▶ [HOW TO COMPLETE THIS TASK]: Copy out all the lines in the records that include the word "computer".

*** DATA SUPPLIED Section Begins ***

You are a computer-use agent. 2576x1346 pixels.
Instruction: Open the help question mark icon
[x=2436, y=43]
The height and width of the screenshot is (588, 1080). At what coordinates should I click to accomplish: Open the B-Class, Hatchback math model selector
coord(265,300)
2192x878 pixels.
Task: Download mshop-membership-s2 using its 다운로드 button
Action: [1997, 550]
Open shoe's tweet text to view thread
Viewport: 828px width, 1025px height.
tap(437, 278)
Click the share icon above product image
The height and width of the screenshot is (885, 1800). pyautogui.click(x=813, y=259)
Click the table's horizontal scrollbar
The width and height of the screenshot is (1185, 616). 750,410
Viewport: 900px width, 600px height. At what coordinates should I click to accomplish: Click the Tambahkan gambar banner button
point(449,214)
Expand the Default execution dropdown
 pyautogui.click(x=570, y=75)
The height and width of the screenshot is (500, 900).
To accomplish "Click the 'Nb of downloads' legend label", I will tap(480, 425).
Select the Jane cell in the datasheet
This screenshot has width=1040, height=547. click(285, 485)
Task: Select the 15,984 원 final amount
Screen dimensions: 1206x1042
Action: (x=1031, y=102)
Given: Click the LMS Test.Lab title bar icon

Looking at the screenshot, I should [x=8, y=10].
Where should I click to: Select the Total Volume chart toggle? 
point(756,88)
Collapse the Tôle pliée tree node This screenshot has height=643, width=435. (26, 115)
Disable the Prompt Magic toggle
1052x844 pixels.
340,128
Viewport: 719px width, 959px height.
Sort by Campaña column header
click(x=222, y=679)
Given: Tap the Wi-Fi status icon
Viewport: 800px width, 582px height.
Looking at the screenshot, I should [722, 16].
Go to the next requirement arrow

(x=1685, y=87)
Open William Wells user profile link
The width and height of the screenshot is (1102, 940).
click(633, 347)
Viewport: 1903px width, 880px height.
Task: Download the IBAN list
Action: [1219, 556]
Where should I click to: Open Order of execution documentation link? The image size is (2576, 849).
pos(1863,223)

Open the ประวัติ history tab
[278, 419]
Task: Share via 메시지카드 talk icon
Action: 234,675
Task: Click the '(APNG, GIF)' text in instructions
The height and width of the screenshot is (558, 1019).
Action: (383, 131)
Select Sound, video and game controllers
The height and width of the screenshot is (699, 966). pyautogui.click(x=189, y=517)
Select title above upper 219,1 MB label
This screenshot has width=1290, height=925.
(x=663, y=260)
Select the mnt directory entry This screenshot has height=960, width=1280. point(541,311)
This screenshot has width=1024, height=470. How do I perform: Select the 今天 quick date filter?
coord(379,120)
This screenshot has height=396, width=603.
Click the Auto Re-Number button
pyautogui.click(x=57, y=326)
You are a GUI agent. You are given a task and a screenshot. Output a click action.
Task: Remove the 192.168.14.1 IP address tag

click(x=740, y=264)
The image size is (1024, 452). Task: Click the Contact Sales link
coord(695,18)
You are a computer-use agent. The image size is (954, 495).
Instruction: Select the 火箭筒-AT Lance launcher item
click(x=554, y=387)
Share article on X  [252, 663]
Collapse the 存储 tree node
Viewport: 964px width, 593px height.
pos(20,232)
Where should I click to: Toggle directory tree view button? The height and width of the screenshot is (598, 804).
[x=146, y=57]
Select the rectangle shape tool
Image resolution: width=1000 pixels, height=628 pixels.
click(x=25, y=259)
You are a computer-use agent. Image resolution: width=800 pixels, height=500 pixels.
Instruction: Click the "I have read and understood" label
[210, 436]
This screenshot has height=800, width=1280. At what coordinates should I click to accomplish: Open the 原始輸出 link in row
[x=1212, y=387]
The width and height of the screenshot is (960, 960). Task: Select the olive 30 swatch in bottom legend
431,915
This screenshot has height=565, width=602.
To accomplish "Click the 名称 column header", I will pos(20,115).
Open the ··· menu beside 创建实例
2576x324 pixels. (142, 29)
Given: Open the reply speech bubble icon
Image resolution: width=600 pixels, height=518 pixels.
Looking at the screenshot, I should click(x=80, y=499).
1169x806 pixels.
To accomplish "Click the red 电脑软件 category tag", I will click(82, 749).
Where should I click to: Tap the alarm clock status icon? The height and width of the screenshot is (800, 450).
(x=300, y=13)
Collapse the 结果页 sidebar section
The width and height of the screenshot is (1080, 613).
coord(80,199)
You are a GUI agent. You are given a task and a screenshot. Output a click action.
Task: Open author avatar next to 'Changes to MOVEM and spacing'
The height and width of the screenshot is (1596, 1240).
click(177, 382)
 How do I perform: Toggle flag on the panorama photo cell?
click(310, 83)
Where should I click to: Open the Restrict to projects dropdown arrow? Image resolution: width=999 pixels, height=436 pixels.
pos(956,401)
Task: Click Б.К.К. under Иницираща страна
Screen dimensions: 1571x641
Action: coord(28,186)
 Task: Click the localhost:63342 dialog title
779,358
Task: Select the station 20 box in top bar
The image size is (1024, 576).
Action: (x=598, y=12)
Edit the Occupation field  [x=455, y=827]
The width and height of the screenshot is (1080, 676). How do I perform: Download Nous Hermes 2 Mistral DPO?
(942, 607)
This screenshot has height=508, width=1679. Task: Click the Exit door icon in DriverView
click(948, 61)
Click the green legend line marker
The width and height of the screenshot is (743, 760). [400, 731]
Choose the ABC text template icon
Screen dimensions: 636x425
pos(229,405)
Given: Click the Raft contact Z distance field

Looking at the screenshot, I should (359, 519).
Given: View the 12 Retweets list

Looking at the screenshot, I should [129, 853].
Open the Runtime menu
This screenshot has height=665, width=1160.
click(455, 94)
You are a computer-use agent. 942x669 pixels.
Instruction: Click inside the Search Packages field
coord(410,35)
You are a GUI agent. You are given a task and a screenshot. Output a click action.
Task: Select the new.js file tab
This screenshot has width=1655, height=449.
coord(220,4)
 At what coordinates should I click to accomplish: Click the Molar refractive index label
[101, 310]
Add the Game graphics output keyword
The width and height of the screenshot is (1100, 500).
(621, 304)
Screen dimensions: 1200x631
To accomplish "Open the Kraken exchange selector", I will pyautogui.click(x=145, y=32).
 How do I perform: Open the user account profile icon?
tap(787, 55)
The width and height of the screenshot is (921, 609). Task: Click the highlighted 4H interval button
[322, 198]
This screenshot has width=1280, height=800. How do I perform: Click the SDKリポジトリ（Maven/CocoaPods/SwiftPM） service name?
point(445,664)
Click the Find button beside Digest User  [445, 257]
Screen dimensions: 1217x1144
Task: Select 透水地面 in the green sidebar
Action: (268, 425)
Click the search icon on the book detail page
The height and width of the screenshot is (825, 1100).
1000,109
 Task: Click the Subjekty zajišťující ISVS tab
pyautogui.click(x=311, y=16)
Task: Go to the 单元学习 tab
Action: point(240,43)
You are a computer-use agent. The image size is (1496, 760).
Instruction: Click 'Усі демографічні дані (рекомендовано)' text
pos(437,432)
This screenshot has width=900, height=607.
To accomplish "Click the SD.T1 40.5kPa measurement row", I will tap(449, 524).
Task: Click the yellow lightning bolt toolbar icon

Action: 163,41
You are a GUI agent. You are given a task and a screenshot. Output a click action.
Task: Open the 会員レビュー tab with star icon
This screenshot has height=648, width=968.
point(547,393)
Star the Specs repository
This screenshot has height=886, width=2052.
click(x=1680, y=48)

*** DATA SUPPLIED Section Ends ***

▶ [RESPONSE]:
You are a computer-use agent. 2576x1346 pixels.
You are a computer-use agent. The image size is (954, 495).
You are a computer-use agent. Image resolution: width=800 pixels, height=500 pixels.
You are a computer-use agent. 942x669 pixels.
You are a computer-use agent. The image size is (1496, 760).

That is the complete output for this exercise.